Representative MICHAEL CASTLE (Republican, Delaware): We felt that we needed some pressure point and we made the budget the pressure point.

ROVNER: That was the must-pass annual budget resolution. Republican leaders knew they would get few Democrats and needed virtually everyone in their party to pass it. Castle says there was no explicit quid pro quo, but he did agree to vote for the budget, and House Speaker Dennis Hastert agreed to let the stem-cell bill come up for a vote. Abortion opponents who consider destruction of days-old embryos tantamount to murder pulled out all the stops. The influential National Right to Life Committee even notified members that a vote for the bill would be counted as a pro-abortion vote. But the House voted for the bill anyway: 238-to-194. Castle says it's not because the House is weakening in its opposition to abortion, but because the embryonic stem-cell issue is only tangentially related.

Rep. CASTLE: This really tests the very far outreaches of pro-life.

ROVNER: Anti-abortion Republicans like Indiana's Mike Pence tried their normally successful argument against the bill.

Representative MIKE PENCE (Republican, Indiana): I believe it's morally wrong to create human life to destroy it for research and I further believe it's morally wrong to take the tax dollars of millions of pro-life Americans who believe as I do, that human life is sacred, and use it to fund the destruction of human embryos for research.

ROVNER: But this time it didn't work. Indeed, several members with previously spotless pro-life records voted for the bill. One was Jo Ann Emerson of Missouri. She cited two young boys, one a constituent in a wheelchair because of a car accident and the other a friend's son with muscular dystrophy. She said the bill posed a choice between the potential of an embryo...

Representative JO ANN EMERSON (Republican, Missouri): An embryo that cannot live outside a uterus, an embryo that is going to sadly be thrown out as medical waste and the life of little James Wood and young Cody, I ask, `Don't they have as much of a right to life as that embryo that's going to be tossed away?'

ROVNER: Other members voted for the measure because of their own ailments.

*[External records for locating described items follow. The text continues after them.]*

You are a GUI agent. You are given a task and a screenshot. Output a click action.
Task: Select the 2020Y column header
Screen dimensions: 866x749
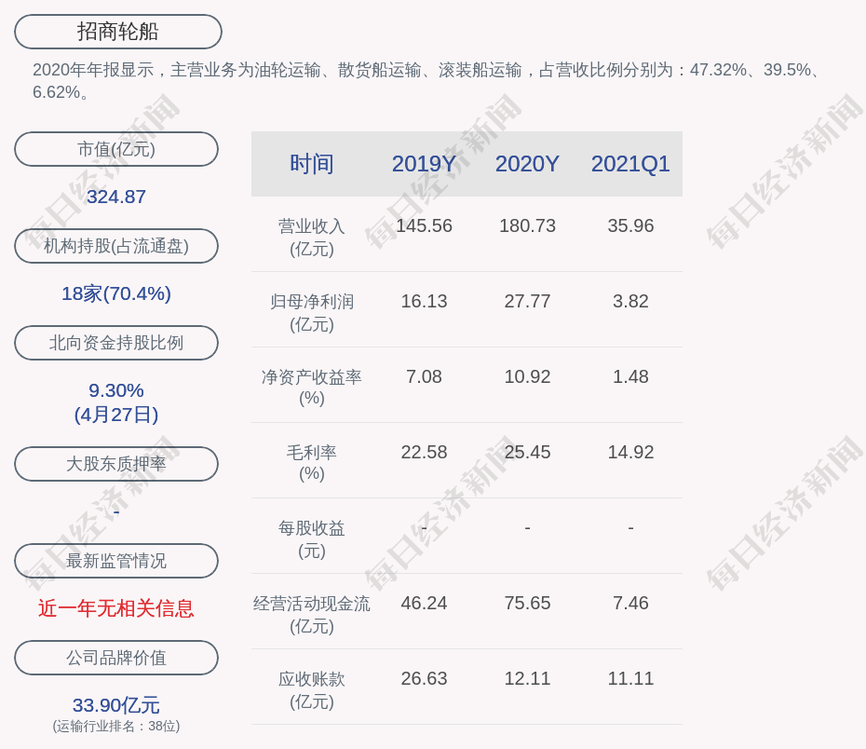coord(527,164)
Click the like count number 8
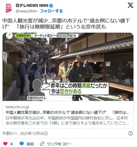Screen dimensions: 137x147 [11, 144]
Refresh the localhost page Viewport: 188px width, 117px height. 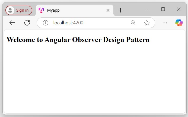[x=27, y=23]
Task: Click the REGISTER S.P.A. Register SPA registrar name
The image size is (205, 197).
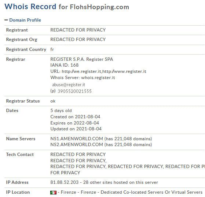Action: click(81, 59)

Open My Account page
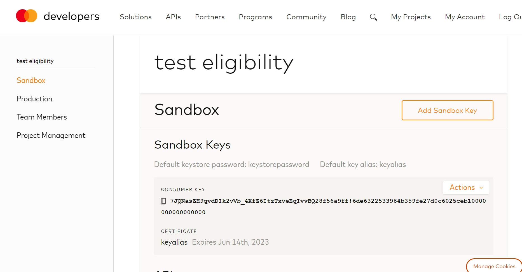click(x=465, y=17)
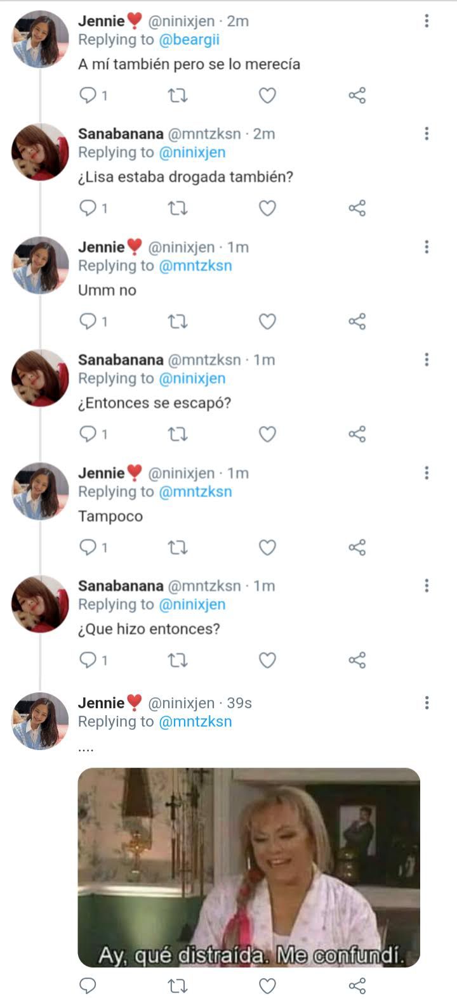Retweet the tweet with the meme image
Image resolution: width=457 pixels, height=1001 pixels.
click(x=177, y=986)
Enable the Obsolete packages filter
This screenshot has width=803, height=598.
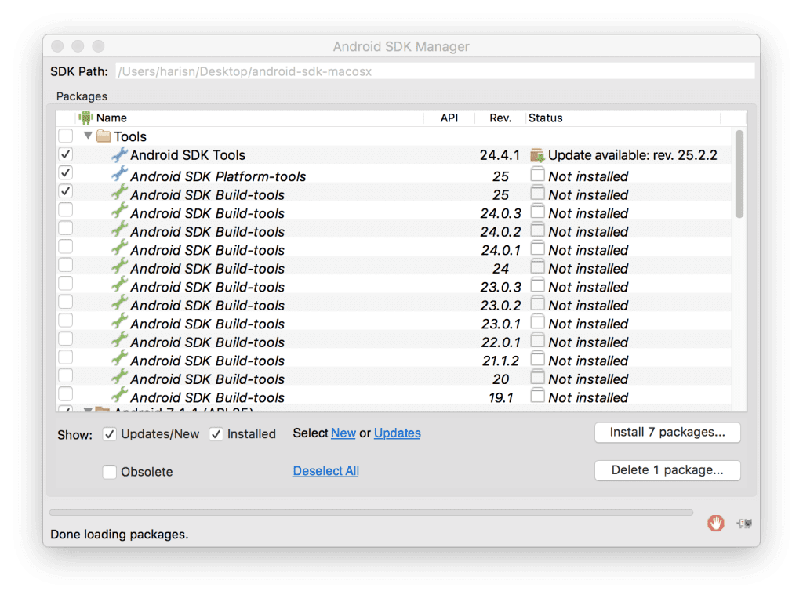coord(109,472)
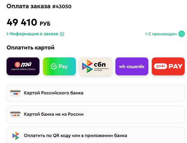
Task: Open 'Информация о заказе' link
Action: (34, 34)
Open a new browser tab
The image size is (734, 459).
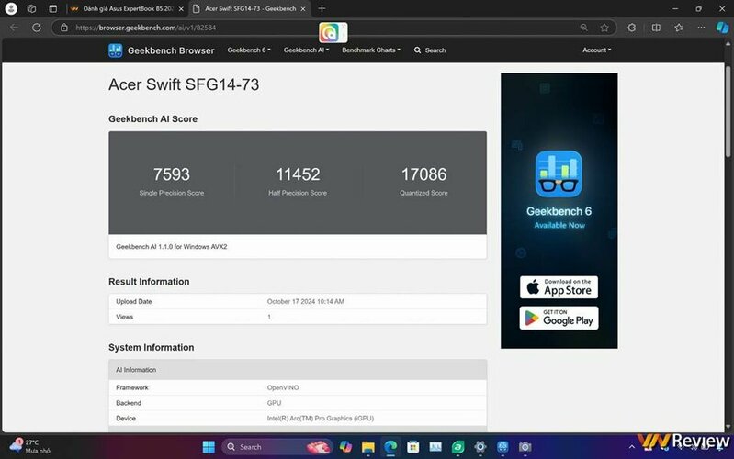322,8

Democrat Lane Evans of Illinois has had Parkinson's disease for several years.

Representative LANE EVANS (Democrat, Illinois): Parkinson's does not keep me from doing the things that are important to my life and to my work. But Parkinson's does affect the everyday of my life. There are good days and there are bad days, but there's still a need for research and for a cure.

ROVNER: Now the measure moves to the Senate where the charge is being led by a very determined Arlen Specter of Pennsylvania. He's currently undergoing chemotherapy for Hodgkin's disease. Julie Rovner, NPR News, Washington.